Hadîste: Dünya ahretin tarlasıdır, varit olduğuna göre, bu dünya pazarında her kulun ekmekte, yani yarın ahrette sevabını görmek maksadiyle ve iş yapmak hususunda ilerleyişinde, iki günü bir olmuş, her gün manen
ilerlememişse o kimse aldanmıştır.

Çünkü insanın günden güne hattâ her an manen ilerlemesi lâzımdır.İşte gerçek anlamda amel budur. Böyle bir ameli insanlar nasıl görebilirler?
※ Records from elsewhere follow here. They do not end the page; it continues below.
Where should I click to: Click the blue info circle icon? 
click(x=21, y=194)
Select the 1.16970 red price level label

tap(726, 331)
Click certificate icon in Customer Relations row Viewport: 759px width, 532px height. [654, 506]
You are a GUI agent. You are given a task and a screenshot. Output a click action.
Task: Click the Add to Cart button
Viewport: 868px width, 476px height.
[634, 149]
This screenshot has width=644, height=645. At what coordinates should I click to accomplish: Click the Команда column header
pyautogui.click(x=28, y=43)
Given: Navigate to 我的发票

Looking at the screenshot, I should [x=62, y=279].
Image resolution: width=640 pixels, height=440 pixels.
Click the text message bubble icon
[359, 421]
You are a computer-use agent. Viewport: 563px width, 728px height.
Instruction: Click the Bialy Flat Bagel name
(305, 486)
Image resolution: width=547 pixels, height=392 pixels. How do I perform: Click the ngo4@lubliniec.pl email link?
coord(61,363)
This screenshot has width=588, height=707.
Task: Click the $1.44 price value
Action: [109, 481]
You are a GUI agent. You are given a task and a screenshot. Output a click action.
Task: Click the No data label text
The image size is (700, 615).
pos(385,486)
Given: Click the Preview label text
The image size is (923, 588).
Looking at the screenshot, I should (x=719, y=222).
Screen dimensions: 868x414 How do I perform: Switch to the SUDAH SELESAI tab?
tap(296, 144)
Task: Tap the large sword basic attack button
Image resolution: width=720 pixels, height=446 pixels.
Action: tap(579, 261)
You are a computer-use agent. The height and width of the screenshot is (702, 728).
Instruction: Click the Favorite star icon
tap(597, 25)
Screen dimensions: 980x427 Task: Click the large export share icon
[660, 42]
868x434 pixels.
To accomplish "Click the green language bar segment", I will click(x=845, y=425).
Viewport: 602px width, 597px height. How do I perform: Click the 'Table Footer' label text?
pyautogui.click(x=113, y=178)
Bunu ancak Allah görür ve bilir.

Ulu Allah: "Benim dostlarım, benim kubbelerimin altında gizlidirler. Onları benden başka kimse bilemez"
(H.K.). buyurmuştur.

Netice itibariyle bilgi (ilim) amele namaz, oruç gibi bedenî işlerden ve amelden daha yakındır.
İlmin amelden ayrı olması ve ona faydası dokunmaması mümkün olabilir mi?
Halbuki bedenî hareketlerin amelden ayrı bulunması ve amele faydası olmaması daha çok mümkündür. Çünkü inatçı, kötü niyetli ve iki yüzlü (Cehud),münafık (müslüman görünen) bir kimse zahiren bedenî ameli yapmış olabilir; fakat dinin asıl hükmünü yerine getirmiş, hakkı ispat etmiş sayılmaz. Eğer bunları bilseydi ve yapabilseydi zaten bu vasıflara lâyık olmazdı.
O halde halkın gördüğü ibâdetlerden, âyinlerden, mezheblerden anlatılan ve gösterilen şeylerin hepsi, amelin aslı, kendisi olmayıp sebepleridir.
Bersisa, yıllarca hakikattte hiçbir zahidin yapamıyacağı bir şekilde ibadette bulundu.
Yani zahirî ameli yerine getirdi. Fakat sonunda kâfir olarak öldü. Bunun gibi İblis de binlerce yıl gökte ibadetle meşgul oldu. Eğer
bu zahirî ameller onda bir etki yapmış olsaydı Allah'dan: "Adem'e secde et!" emri gelince, secde ederdi.
İsa -O'na selâm olsun - zahirî amelleri yapmamıştı; fakat gerçek ameli o yaptı. Çünktü birdenbire çocukluk halinden ihtiyarlık haline geçti ve Muhammed Mustafa'nın kırk yaşında iken iddia ettiği aynı dâvayı ve vahyi o daha beşikte iken beyan eyledi.

Peygamber: "Ben Allah'ın bir kuluyum. Bana gökten bir kitap indi. Allah beni Peygamber yaptı ve beni kerim kıldı. buyurmuştur.

(Kur'an, Sûre: 19, âyet:30-31)"

Gerçek amel senin bulunduğun halde, her an başka bir hale
geçmen ve manen ilerlemendir.Bunun gibi, iksiri bakır üzerine döktüğün zaman, bakırın altına dönmesi amel olur.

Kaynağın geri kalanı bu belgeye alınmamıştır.